Among the records below, find the line that has "Task: Click the photo"; from there, give the lines again exactly, and stop after the line that has "Task: Click the Backup toolbar icon".

* **Records**
^^^^

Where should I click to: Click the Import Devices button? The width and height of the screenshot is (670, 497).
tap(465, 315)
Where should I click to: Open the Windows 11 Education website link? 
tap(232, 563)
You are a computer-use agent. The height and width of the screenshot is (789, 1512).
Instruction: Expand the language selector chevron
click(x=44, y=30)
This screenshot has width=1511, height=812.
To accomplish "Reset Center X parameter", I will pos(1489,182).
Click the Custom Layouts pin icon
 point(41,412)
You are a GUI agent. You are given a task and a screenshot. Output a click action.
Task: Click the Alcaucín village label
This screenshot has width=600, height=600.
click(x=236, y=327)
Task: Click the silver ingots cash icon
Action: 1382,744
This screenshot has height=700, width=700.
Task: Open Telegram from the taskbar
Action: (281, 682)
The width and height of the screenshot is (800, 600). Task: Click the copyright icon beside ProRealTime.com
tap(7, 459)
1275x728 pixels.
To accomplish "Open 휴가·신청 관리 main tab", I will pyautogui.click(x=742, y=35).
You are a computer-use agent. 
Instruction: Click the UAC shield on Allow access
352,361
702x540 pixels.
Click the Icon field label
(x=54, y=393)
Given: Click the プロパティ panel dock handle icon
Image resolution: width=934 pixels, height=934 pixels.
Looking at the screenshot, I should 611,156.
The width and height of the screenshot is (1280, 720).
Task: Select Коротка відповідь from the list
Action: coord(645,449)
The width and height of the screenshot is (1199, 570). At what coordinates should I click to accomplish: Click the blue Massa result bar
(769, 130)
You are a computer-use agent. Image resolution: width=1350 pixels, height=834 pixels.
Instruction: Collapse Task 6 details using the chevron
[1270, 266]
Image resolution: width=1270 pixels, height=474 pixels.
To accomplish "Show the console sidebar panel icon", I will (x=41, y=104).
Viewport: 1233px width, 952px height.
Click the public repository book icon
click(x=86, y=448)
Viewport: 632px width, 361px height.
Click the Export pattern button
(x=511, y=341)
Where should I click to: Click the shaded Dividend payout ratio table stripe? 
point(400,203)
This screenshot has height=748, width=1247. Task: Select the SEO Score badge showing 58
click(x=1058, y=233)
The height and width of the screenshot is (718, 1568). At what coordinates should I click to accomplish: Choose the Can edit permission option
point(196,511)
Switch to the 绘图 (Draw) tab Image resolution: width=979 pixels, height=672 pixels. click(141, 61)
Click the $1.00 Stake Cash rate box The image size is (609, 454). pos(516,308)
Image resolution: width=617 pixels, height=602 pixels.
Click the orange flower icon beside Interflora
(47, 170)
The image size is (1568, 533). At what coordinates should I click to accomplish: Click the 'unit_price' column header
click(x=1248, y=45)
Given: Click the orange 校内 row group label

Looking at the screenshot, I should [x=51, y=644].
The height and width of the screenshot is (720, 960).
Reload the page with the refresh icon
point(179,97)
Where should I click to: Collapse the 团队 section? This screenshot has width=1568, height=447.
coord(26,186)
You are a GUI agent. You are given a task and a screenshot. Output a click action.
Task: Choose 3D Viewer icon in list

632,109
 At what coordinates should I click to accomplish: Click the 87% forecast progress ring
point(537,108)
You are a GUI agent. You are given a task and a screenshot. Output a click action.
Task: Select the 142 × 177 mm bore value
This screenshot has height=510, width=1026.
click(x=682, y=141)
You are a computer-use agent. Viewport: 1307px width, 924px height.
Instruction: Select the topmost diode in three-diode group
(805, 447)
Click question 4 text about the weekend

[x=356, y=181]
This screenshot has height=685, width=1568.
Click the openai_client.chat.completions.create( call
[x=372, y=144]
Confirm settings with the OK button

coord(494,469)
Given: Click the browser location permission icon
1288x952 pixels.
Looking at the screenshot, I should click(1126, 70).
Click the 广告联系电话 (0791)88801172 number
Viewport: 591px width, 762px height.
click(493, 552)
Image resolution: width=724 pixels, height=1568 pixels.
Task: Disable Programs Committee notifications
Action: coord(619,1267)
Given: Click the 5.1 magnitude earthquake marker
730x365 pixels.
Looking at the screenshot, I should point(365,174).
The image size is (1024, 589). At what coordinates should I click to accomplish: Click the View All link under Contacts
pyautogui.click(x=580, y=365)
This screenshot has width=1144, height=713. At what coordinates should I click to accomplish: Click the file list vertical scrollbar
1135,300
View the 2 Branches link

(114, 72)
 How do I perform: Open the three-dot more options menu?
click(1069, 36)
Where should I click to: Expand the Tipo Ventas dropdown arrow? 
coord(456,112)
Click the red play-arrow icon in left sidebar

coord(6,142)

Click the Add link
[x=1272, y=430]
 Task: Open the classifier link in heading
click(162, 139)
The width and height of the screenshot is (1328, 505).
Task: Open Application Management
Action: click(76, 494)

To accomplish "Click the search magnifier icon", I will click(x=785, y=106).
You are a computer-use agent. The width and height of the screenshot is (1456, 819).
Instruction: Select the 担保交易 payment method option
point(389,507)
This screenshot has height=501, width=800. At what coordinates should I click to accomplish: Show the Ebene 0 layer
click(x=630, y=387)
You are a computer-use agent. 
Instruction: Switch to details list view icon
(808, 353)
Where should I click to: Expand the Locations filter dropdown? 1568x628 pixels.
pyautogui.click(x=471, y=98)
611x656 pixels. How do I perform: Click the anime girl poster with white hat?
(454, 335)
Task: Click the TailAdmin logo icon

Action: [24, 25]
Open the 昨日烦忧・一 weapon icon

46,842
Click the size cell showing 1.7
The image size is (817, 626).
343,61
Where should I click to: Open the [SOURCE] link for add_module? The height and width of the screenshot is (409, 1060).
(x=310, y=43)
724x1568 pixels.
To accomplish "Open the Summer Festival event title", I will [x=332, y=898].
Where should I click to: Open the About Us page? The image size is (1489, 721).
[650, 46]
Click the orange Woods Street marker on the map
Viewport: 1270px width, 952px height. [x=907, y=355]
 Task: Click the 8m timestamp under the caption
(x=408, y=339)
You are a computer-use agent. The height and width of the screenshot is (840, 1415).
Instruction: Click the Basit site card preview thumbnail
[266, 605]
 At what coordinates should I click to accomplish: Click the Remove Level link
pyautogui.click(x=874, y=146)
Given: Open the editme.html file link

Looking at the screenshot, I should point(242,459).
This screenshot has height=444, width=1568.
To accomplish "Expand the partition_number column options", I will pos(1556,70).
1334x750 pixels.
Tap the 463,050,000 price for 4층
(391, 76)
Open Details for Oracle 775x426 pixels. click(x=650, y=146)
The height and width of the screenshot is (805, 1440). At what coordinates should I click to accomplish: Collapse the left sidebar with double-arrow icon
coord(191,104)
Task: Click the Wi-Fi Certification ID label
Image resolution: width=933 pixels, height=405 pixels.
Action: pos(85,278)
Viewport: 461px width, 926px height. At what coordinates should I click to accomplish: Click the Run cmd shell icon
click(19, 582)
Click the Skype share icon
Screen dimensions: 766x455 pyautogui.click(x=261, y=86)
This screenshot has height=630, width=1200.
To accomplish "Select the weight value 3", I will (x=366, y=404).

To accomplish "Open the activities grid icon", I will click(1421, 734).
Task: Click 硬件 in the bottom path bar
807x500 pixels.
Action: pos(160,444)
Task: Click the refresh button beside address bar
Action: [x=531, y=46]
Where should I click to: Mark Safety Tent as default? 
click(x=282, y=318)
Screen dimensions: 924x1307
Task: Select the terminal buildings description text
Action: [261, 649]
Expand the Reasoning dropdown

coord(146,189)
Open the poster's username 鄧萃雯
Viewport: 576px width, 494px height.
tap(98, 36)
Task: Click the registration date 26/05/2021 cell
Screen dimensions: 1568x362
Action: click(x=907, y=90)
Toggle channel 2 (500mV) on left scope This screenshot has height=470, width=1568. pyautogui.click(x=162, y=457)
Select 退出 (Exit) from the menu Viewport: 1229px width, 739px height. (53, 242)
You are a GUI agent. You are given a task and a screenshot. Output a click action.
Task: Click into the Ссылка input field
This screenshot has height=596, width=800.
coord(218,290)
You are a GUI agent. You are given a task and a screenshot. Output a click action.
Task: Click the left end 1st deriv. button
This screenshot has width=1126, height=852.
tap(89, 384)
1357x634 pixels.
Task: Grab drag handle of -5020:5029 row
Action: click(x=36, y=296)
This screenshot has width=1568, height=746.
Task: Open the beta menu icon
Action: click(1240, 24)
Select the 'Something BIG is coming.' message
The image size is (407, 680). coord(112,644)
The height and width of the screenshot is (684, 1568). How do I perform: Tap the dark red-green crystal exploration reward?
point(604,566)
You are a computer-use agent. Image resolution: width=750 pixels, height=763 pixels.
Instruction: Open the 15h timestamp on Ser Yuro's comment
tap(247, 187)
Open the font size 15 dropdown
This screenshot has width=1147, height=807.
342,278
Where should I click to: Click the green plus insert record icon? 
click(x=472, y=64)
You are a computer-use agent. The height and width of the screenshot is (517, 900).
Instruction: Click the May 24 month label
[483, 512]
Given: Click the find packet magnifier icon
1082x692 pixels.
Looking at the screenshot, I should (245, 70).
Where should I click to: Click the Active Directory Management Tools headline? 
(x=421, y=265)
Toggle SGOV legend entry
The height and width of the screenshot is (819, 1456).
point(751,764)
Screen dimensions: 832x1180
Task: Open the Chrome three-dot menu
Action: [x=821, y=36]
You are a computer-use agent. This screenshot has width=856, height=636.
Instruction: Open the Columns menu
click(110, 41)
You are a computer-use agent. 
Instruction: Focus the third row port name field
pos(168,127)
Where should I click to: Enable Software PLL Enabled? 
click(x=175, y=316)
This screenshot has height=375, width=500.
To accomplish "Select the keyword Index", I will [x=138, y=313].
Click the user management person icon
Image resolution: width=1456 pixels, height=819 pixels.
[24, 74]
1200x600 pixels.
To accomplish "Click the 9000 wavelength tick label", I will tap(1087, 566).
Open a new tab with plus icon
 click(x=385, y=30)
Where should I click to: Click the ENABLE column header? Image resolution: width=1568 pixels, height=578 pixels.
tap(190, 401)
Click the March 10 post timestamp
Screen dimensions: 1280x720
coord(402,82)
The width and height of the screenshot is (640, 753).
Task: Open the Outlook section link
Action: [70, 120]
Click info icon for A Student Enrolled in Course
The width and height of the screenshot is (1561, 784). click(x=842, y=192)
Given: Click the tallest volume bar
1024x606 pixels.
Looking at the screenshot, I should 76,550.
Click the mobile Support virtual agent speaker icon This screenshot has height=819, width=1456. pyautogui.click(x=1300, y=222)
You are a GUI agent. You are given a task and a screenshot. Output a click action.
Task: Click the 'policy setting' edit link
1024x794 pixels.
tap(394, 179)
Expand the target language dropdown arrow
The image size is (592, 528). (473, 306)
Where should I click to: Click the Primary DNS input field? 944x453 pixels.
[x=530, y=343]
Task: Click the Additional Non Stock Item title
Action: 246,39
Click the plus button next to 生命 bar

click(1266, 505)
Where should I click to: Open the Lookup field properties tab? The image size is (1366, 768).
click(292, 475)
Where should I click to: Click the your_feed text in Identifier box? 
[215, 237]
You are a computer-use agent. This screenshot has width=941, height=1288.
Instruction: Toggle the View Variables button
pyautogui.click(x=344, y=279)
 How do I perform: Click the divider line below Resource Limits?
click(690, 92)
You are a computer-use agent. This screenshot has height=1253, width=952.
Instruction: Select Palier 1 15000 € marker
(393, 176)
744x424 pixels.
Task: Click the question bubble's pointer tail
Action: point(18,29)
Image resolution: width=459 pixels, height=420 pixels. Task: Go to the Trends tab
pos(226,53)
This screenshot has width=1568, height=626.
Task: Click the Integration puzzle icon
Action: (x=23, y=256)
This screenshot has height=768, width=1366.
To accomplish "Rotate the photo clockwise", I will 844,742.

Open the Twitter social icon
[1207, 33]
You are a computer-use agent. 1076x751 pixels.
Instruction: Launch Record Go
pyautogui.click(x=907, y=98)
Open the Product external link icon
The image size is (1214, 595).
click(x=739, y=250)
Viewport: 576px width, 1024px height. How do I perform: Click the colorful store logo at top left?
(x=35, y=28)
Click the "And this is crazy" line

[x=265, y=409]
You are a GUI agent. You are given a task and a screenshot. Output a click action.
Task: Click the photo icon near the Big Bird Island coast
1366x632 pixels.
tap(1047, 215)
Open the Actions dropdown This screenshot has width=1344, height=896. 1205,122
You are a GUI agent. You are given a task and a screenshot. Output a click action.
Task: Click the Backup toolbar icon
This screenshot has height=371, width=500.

^^^^

* **Task solution**
Task: Click the photo icon near the Big Bird Island coast
1366x632 pixels.
tap(1047, 215)
Open the Actions dropdown This screenshot has width=1344, height=896. 1205,122
You are a GUI agent. You are given a task and a screenshot. Output a click action.
Task: Click the Backup toolbar icon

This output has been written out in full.